Core–shell nanocapsules composed of MMA + DMA core (resin and accelerator, Part A) and BPO core (hardener, Part B) encapsulated by PMMA and produced by the miniemulsion technique were shown to be an effective strategy for the controlled release of self-healing agents under induced stress conditions in cementitious materials. The step-by-step approach employed in the design of nanocapsules and the optimization of formulation and mixing procedure for the effective incorporation of these self-healing nanocapsules leads to the following key findings:

  • The encapsulation of self-healing agents in PMMA was the only successful procedure, among three synthetic procedures employed, capable of generating stable nanocapsules with regular morphology, spherical surface, without aggregation, and mean diameters around 400 ± 100 nm (Part A) and 900 nm ± 100 nm (Part B).
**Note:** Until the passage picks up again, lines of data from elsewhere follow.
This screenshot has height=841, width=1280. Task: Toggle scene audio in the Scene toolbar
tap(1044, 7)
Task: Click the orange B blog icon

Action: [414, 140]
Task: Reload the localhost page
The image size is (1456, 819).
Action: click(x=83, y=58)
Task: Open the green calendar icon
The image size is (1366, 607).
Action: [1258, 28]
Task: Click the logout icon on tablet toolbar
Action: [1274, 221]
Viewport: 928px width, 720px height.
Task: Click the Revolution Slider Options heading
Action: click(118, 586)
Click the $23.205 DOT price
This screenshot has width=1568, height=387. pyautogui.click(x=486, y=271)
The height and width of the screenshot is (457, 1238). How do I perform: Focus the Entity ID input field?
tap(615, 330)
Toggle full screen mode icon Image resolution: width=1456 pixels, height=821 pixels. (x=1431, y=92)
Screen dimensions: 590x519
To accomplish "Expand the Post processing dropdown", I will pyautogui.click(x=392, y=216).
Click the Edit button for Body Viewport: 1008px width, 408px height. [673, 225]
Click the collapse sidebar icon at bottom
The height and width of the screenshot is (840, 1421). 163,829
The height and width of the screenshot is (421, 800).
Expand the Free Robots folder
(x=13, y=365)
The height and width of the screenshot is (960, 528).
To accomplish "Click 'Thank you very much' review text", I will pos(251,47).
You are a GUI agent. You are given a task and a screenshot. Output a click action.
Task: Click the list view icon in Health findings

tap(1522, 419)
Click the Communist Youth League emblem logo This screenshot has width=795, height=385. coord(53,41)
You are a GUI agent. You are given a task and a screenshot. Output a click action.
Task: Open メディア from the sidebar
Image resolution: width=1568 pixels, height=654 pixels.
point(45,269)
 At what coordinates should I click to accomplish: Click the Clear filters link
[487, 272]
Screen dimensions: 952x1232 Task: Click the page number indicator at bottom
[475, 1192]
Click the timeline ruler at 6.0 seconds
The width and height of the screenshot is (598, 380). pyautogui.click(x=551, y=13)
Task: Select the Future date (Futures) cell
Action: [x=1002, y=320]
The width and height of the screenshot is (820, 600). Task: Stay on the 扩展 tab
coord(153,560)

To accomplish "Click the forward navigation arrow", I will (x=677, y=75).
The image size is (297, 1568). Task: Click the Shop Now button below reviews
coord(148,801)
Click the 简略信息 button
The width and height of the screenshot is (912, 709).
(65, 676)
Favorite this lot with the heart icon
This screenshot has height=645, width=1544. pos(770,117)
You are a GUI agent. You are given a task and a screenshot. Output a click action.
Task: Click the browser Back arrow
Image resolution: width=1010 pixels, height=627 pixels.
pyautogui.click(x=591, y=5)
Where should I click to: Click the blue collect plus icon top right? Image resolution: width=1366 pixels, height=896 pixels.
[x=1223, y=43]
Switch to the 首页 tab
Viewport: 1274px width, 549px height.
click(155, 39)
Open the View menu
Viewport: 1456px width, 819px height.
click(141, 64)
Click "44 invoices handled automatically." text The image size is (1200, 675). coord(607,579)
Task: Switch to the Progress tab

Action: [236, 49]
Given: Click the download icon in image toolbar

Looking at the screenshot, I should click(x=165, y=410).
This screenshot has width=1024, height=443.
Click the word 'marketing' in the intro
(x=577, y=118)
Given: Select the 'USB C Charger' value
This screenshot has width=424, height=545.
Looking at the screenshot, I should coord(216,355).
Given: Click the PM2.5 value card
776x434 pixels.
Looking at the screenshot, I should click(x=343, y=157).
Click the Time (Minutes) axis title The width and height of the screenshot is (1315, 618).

  • Consistent with previous findings, the results of this study indicated that the ultrasonication duration had a linear correlation with the nanocapsule diameter and the shell wall thickness. Nevertheless, it was very difficult to detect very small size nanocapsules (< 500 nm) embedded in mortar matrix using available SEM equipment.

  • The optimum mix ratio of Part A:Part B was determined to be 1:0.3 (by mass) at 23 °C and relative humidity above 50%. The curing mechanism did not require moisture or open air and was completed in a few minutes.

  • The mixing strategy (using a ribbon blade and a mixing speed of < 200 rpm) and the mix design (addition of chemical admixtures) were found to have major impacts on the survival rate of nanocapsules in hardened mortar matrix.

  • The addition of D-191 and D-192 dispersing agents facilitated the uniform distribution of healing components across the mortar matrix; however, this resulted in an increase in porosity and drying shrinkage and a decrease in the overall strength of the mortar. Nevertheless, the addition of copolymer binders to some extent counteracted the negative impacts of the addition of the dispersing agents.

  • Although the addition of admixtures made mortar samples more brittle, the presence of superplasticizers and anti-shrinkage admixtures in developed formulation improved workability, reduced drying shrinkage, and the w/c ratio, and increased compressive strength.

  • Developed self-healing nanostructures were correctly broken under induced stress and arrested the formed microcracks (< 10 µm). The healing of samples was found to be a two-stage procedure. The healing continued in the presence of sufficient moisture and calcite crystals filled in the empty voids in all samples.

The developed 2K PMMA self-healing system is, thus, expected to improve the durability of concrete products in long term.